QUOTED PASSAGE:
---*---

CPRBlog asked some of our regular bloggers to give us some suggestions for the high and low points of the regulatory year. We began by taking the Bush Administration’s “midnight regulations” off the table, so that we could focus in on the Obama Administration’s impact to date. CPR President Rena Steinzor begins.

The high point of the year on the regulatory front was EPA’s endangerment finding on climate change, issued December 7, 2009, finally giving the seventh day of December a positive symbolic role in history, beyond the more memorable one as a day that will “live in infamy.” We endured eight solid years of stonewalling by the Bush Administration on climate change – a saga that included everything from suppressing EPA reports because the facts were inconvenient, to the downright juvenile step of refusing to open an email from EPA because it contained a finding that climate change pollutants must be controlled. Now, finally, the adults are back in charge. The Obama EPA issued a formal finding on the topic, concluding what any schoolchild knows: that greenhouse gases threaten public health, and that motor vehicles are a cause. Having so concluded, EPA can now proceed to regulate emissions under the Clean Air Act. And although many believe the principal impact of the finding is to ratchet up pressure on opponents of climate change legislation by forcing them to choose between aggressive EPA regulation and a climate change bill they’d rather not pass, the plain fact is that EPA intends to keep this regulatory train on the tracks, working toward issuing regulations that would finally get the federal government in the business of combating climate change. Read Dan Farber’s contemporaneous CPRBlog entry on the subject for more.

---*---

DATA ROWS:
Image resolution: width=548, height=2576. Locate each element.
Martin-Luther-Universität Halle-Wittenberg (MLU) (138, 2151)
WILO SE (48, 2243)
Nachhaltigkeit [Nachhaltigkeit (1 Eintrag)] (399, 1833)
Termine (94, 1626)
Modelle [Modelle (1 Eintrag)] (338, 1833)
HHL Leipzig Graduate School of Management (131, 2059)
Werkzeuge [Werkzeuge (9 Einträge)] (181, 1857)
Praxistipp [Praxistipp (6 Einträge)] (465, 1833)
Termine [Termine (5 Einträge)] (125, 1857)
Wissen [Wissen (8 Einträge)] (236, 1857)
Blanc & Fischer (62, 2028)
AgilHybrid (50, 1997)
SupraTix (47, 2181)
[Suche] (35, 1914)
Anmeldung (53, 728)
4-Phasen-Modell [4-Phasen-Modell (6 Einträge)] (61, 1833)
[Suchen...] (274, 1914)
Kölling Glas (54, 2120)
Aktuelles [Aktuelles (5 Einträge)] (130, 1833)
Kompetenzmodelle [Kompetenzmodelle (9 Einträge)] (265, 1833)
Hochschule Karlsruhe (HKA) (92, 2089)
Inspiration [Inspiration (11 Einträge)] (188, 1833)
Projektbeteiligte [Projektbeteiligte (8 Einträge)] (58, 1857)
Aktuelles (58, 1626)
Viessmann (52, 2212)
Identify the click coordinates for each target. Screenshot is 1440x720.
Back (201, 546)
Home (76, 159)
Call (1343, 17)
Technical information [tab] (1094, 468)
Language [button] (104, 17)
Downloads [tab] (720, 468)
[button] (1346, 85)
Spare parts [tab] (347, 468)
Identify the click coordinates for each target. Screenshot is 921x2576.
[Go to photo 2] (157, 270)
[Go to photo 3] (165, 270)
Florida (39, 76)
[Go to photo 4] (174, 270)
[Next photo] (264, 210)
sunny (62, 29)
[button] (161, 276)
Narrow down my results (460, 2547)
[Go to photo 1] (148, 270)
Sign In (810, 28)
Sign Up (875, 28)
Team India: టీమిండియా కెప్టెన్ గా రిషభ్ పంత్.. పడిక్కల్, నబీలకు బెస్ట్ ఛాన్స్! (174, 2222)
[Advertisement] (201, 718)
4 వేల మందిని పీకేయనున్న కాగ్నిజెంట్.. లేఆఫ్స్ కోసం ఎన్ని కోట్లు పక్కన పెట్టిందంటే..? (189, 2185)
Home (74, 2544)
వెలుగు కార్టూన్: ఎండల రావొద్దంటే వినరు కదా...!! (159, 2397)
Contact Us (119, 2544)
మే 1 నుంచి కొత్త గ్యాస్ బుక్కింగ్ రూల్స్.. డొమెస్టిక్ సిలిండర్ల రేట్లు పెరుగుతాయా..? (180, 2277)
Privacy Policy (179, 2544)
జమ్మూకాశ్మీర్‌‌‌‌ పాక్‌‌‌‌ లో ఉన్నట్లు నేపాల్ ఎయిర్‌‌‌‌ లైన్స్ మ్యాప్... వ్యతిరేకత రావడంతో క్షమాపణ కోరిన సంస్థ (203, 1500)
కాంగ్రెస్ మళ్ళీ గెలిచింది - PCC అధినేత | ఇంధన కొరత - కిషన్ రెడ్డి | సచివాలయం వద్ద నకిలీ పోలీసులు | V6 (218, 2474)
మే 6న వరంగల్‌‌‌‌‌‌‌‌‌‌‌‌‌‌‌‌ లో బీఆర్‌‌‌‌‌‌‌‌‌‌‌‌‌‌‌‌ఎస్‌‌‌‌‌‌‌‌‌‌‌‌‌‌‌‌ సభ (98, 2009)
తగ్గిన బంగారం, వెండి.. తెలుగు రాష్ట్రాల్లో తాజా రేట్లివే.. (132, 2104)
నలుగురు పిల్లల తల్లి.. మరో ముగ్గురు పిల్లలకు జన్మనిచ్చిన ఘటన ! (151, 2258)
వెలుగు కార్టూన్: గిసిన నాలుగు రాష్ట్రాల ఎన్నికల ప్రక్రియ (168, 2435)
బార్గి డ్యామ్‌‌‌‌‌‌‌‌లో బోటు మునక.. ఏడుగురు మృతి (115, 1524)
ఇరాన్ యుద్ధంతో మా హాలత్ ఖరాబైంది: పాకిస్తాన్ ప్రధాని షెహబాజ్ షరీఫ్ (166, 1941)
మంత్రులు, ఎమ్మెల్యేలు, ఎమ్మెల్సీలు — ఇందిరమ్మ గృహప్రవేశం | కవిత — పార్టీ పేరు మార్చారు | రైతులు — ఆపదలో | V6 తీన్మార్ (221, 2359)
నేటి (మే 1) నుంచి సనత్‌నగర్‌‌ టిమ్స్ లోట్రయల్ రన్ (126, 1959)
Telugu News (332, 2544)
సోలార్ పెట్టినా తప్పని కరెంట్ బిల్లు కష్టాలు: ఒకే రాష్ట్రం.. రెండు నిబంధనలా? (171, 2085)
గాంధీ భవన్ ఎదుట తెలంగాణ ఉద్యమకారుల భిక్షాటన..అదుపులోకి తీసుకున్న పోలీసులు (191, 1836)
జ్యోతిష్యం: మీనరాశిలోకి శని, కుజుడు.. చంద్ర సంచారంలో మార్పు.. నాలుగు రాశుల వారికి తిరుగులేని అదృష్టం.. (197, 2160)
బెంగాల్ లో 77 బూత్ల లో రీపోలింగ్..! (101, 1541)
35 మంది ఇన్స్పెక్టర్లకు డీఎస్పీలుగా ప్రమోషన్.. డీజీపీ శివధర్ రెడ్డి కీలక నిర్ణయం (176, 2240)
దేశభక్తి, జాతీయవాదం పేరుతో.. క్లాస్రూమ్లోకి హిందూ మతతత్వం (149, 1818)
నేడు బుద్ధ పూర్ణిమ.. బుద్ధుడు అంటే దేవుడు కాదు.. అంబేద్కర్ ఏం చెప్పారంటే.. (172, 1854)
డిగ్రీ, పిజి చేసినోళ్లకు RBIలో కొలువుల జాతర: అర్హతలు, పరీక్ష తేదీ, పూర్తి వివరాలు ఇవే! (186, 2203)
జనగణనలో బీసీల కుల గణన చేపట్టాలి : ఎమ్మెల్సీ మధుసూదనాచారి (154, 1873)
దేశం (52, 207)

---*---

COMPLETE THE FOLLOWING:
1. Answer these about the blog post on the regulatory year, one line each:
(a) Which administration's "midnight regulations" were set aside before the bloggers made their picks?
(b) On what date did EPA issue its endangerment finding on climate change?
(c) Under which act can EPA now move to regulate emissions?
2. Pick up the blog post on the regulatory year after its final sentence and write what comes next.

THE RESPONSES:
1.
(a) The Bush Administration's
(b) December 7, 2009
(c) The Clean Air Act

2.
In my view, the regulatory low point of the year, excluding the Bush midnight regs, was the announcement that regulation on mercury won’t see the light of day until 2011 – fully 21 years after Congress, in the 1990 Clean Air Act instructed EPA to determine by 1994 whether mercury emissions from coal-fired power plants needed regulating. To make a very long story short, a combination of factors conspired to slooooow the process down, including less than alacritous action by the Clinton Administration in the 1990s, delaying tactics by industry, and Bush Administration sandbagging. The cost of delay has been profound. About one in ten American women of childbearing age have unsafe blood mercury levels, a figure that runs much higher in the minority community. And according to data from two studies, strict regulation of mercury emissions from U.S. power plants could spare around 94,000 American newborns from elevated blood levels that can cause irreversible brain damage. Once the Obama Administration got hold of the reins, it moved to settle a lawsuit with environmental groups seeking to force it to regulate. The result is the promise of a 2011 regulation. But just think how many children have suffered brain damage over the course of this two-decades-long fight. Read more of the brutal details of the mercury saga in CPR’s 2009 report, The Hidden Human and Environmental Costs of Regulatory Delay.

In the second week of January, CPR will issue a report card evaluating the regulatory efforts of the “protector agencies” during the Obama Administration’s first year in office. Watch this space for more.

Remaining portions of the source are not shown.